Attention-based and GNN-based models, such as the GMAN, STSGCN, and AGCRN, achieve reasonable results on certain tasks. However, they generally struggle to capture the complex spatial–temporal dynamics present in real-world traffic data, and their performance is less stable across different datasets. In contrast, the GSF-LLM demonstrates stronger generalization and robustness.
In summary, these findings confirm that the GSF-LLM achieves a new state-of-the-art in traffic prediction. Its architectural innovations, particularly those in spatio-temporal token representation, fusion design, and fine-tuning methodology, enable effective generalization and high prediction accuracy across diverse traffic scenarios.

5.6. Ablation Study

To assess the contribution of each key component in the GSF-LLM to the overall performance, we conducted a series of ablation experiments. Specifically, we designed four model variants by removing or altering core modules to evaluate their respective impacts:
  • w/o Temporal Embedding: The temporal embedding module is removed to examine the importance of explicit temporal context modeling.

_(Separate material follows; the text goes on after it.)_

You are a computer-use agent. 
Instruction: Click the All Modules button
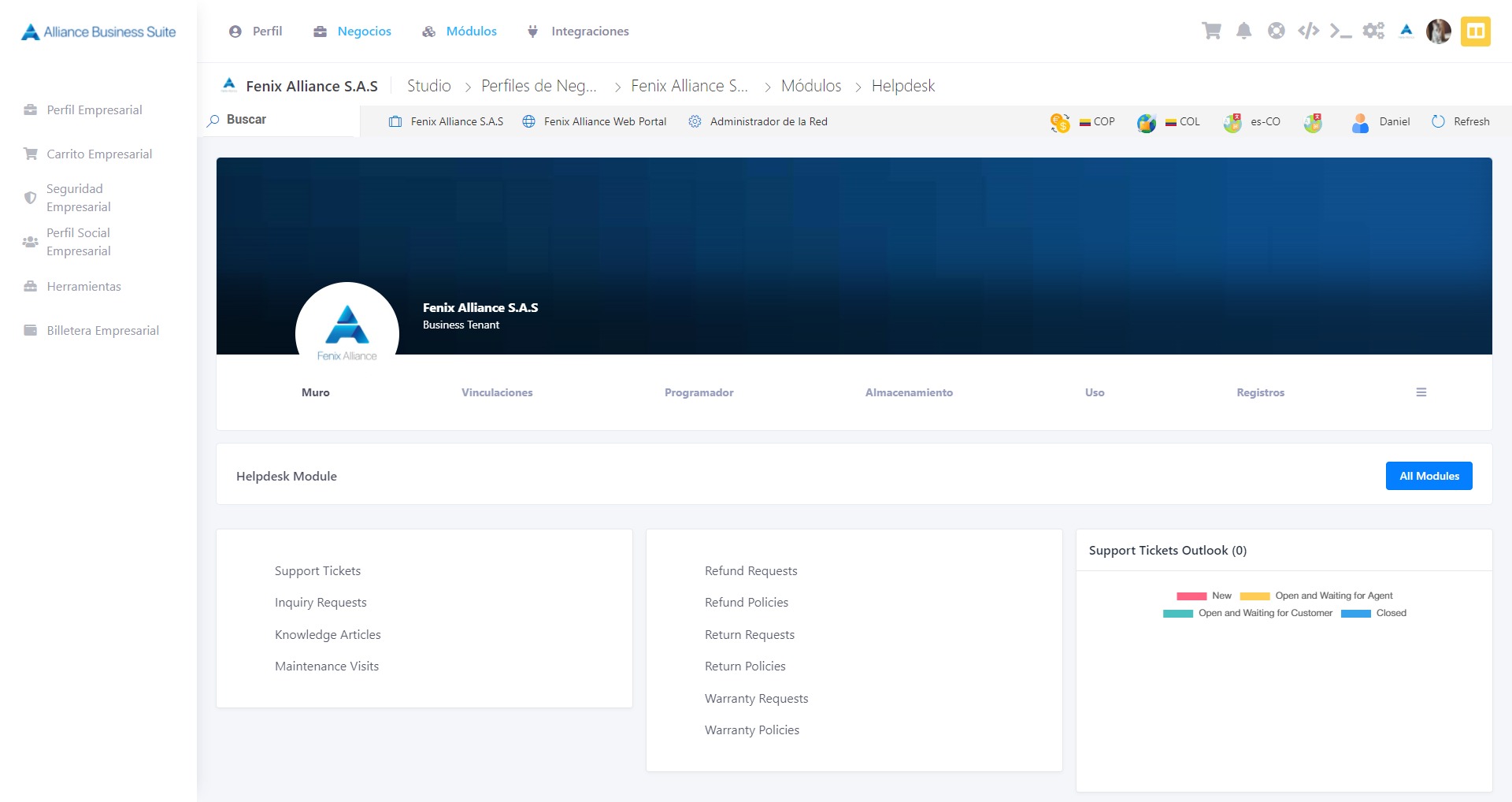point(1429,476)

  • w/o Node Embedding: The node embedding module is excluded to evaluate its role in capturing spatial heterogeneity across regions.
  • w/o CrossAttention Fusion: The multi-head cross-attention fusion module is replaced with simple feature concatenation, in order to assess the effectiveness of deep spatio-temporal feature interaction.

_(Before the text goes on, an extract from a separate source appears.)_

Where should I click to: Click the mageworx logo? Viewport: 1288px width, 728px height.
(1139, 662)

  • w/o Frozen: The GPT backbone is fully fine-tuned and the LoRA structure is removed, to test the effect of parameter-efficient fine-tuning strategies.

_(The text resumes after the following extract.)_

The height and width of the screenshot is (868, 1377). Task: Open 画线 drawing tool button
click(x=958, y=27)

All ablated variants are trained and evaluated under the same settings as the full GSF-LLM, across four prediction tasks derived from the NYCTaxi and CHBike datasets: bike pick-up, bike drop-off, taxi pick-up, and taxi drop-off. We employ four evaluation metrics, namely MAE, RMSE, MAPE, and WAPE, to comprehensively assess model performance.
As illustrated in Figure 3, the full GSF-LLM consistently outperforms all ablated variants across all tasks and metrics, validating the effectiveness of its full architecture. Detailed observations are as follows:
  • Temporal embedding significantly enhances the model’s ability to capture sequential patterns, with particularly noticeable improvements on the CHBike dataset. After removing the temporal embedding (w/o Temporal Embedding), performance declines across all tasks. For instance, in the taxi pick-up task, WAPE increases from 0.1969 to 0.2062, and MAE increases from 5.1594 to 5.4510, indicating the critical role of explicit temporal encoding.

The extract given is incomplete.